(CCSP009) INVESTIGATION OF CARDIOTOXICITY OF ENGINEERED ANTIMICROBIAL PEPTIDES IN ZEBRAFISH EMBRYOS

Background: Antimicrobial peptides (AMPs) are essential components of the innate immune system with broad-spectrum antibacterial and immunomodulatory activities. Despite their potential as alternatives to traditional antibiotics, natural AMPs have drawbacks such as instability and safety concerns. Engineered AMPs (EAMPs) have been developed to overcome these limitations. We have designed two EAMPs, named Pep1 (GVLCCGYRCCSKWGWCGTTK) and Pep2 (CWWMTRRAWR), that have demonstrated safety and anti-inflammatory effects on human cell lines, but their potential cardiotoxicity in vivo is unknown. This study aimed to investigate the effects of EAMPs on cardiac development and function in zebrafish embryos.

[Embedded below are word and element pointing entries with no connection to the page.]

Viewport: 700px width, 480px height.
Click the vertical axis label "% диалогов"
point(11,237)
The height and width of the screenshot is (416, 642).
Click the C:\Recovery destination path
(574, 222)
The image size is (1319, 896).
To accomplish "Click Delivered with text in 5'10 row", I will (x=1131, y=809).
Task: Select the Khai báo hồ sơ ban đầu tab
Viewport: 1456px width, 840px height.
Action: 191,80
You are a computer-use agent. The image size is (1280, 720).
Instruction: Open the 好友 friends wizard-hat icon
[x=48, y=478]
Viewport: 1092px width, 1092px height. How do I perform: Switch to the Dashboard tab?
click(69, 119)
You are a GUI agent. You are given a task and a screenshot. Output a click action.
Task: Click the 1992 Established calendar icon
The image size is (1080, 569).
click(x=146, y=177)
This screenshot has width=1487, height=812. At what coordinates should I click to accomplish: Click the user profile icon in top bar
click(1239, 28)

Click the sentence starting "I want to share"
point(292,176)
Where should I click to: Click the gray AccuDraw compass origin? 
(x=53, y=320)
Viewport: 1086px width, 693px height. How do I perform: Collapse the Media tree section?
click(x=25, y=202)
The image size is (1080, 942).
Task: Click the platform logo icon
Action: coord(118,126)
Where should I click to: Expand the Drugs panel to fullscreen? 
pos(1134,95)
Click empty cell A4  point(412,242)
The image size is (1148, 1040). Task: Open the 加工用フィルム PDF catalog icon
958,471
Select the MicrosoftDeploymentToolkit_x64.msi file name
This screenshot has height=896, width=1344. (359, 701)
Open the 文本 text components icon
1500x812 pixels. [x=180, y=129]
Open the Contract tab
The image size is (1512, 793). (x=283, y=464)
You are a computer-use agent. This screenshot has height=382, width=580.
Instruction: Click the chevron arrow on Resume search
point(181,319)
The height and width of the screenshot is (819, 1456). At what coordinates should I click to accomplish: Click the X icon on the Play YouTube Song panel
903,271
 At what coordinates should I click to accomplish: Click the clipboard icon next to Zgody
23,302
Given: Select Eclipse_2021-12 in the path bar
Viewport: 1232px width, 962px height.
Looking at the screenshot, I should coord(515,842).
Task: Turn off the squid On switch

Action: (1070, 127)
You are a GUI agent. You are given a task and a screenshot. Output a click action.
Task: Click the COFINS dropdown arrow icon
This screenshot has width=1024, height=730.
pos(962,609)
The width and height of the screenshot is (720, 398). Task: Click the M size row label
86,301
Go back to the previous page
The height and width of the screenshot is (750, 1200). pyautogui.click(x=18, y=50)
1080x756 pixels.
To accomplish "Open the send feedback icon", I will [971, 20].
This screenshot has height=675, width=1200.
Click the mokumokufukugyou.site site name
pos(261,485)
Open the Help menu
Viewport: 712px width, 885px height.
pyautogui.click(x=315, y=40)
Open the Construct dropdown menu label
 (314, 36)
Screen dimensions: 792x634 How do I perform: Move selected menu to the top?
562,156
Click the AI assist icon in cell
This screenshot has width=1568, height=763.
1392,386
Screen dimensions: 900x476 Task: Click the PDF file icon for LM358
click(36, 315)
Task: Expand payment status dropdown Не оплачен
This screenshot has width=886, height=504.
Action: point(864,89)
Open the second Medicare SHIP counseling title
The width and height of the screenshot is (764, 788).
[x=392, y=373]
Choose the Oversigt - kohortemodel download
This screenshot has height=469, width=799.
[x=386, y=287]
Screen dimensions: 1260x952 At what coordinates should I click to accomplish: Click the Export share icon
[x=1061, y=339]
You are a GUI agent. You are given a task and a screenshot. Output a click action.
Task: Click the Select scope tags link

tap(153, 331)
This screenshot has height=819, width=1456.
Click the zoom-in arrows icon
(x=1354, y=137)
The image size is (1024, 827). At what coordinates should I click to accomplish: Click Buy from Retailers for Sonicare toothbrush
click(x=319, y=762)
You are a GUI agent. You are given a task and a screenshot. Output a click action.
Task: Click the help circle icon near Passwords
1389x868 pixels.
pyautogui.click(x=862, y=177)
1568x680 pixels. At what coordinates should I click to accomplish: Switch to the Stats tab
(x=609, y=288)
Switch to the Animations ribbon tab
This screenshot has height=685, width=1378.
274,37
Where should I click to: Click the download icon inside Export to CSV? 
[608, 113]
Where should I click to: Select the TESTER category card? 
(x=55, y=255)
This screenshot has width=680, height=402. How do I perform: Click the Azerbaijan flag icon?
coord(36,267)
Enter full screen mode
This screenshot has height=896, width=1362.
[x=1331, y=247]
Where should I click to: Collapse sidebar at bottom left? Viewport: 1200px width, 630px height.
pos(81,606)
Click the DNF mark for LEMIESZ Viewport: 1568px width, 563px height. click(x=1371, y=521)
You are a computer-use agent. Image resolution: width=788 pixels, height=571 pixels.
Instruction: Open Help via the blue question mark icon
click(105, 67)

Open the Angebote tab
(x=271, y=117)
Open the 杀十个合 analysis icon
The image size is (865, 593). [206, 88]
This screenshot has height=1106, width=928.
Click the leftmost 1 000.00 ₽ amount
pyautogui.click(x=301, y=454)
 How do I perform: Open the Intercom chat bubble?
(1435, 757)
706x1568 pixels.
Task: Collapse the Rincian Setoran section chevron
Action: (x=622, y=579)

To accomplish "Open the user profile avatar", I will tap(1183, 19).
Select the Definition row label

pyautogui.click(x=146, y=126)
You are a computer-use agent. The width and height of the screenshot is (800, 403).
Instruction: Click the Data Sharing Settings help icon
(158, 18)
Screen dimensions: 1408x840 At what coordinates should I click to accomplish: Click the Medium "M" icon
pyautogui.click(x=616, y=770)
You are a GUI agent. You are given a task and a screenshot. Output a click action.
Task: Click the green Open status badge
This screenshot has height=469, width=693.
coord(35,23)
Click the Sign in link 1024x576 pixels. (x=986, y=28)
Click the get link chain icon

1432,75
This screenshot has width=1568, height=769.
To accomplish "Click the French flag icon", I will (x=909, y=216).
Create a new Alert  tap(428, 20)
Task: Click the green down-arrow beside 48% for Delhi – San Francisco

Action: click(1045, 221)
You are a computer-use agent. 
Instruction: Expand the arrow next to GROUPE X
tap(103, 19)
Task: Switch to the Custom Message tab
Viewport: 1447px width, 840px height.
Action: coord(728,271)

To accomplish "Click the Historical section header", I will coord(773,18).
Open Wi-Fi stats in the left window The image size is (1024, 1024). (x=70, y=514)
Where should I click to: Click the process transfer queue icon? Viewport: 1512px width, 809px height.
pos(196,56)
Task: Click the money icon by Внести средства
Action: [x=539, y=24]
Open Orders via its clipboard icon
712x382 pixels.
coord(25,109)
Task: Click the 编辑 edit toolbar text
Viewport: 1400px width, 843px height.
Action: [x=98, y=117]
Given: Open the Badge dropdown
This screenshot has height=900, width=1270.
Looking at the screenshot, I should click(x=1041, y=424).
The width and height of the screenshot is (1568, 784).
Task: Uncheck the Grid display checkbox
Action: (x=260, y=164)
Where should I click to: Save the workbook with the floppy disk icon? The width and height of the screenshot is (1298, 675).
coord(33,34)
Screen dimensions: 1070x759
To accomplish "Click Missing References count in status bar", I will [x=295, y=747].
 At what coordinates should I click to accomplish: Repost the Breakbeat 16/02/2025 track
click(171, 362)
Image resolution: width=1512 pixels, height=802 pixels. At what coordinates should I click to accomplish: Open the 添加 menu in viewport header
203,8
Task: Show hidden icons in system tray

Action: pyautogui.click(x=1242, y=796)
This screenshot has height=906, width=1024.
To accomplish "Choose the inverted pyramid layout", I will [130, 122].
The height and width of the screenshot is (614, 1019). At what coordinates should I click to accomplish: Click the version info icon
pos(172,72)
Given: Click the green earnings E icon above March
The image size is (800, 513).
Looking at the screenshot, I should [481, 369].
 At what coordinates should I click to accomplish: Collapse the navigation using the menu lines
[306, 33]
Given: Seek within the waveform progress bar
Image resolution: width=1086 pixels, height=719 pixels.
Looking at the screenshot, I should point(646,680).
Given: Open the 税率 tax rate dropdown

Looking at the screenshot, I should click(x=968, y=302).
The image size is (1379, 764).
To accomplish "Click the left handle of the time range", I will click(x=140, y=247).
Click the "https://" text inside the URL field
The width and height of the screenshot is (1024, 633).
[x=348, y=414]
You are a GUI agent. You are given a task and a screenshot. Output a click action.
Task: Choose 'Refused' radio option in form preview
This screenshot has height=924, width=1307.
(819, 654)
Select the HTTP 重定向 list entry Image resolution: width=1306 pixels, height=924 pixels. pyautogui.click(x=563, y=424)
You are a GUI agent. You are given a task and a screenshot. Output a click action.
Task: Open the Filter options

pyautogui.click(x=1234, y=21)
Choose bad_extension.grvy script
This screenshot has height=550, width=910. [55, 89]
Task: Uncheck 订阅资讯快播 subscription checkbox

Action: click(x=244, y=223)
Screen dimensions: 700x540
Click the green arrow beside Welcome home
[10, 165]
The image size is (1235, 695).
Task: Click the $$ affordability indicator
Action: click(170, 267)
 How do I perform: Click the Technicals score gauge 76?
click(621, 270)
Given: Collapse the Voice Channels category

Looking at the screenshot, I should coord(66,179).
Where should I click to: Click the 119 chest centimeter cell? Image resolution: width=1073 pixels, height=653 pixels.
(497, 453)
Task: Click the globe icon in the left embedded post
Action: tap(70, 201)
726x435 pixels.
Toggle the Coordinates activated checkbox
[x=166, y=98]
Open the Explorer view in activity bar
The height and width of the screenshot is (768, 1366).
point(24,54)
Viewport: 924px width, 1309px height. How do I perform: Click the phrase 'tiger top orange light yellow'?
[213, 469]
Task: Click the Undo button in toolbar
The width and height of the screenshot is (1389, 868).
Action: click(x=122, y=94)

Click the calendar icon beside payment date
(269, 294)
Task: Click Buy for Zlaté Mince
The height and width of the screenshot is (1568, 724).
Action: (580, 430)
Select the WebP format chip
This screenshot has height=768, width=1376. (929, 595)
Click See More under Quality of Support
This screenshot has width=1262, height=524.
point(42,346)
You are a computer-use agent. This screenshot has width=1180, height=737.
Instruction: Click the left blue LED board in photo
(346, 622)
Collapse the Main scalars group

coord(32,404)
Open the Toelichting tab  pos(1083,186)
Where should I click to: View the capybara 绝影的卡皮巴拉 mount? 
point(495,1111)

METHODS AND RESULTS: The cardiotoxicity of EAMPs was assessed by measuring heart rate and blood flow in the dorsal aorta and posterior cardinal vein of zebrafish embryos treated with a range of EAMPs concentrations (0-200 μg/mL). Zebrafish embryos treated with 100, 150, and 200 μg/mL of Pep1 showed no significant toxicity in cardiac function. However, zebrafish embryos treated with Pep2 exhibited significant cardiotoxicity, as indicated by a dose-dependent decrease in heart rate at 10, 30, and 60 μg/mL, without affecting blood flow.

Conclusion: These findings suggest that Pep1 has no significant effects on cardiovascular function, while Pep2 exhibits cardiotoxicity at moderate and higher doses. The study provides important insights into the safety and efficacy of EAMPs for future clinical applications as alternative antibiotics.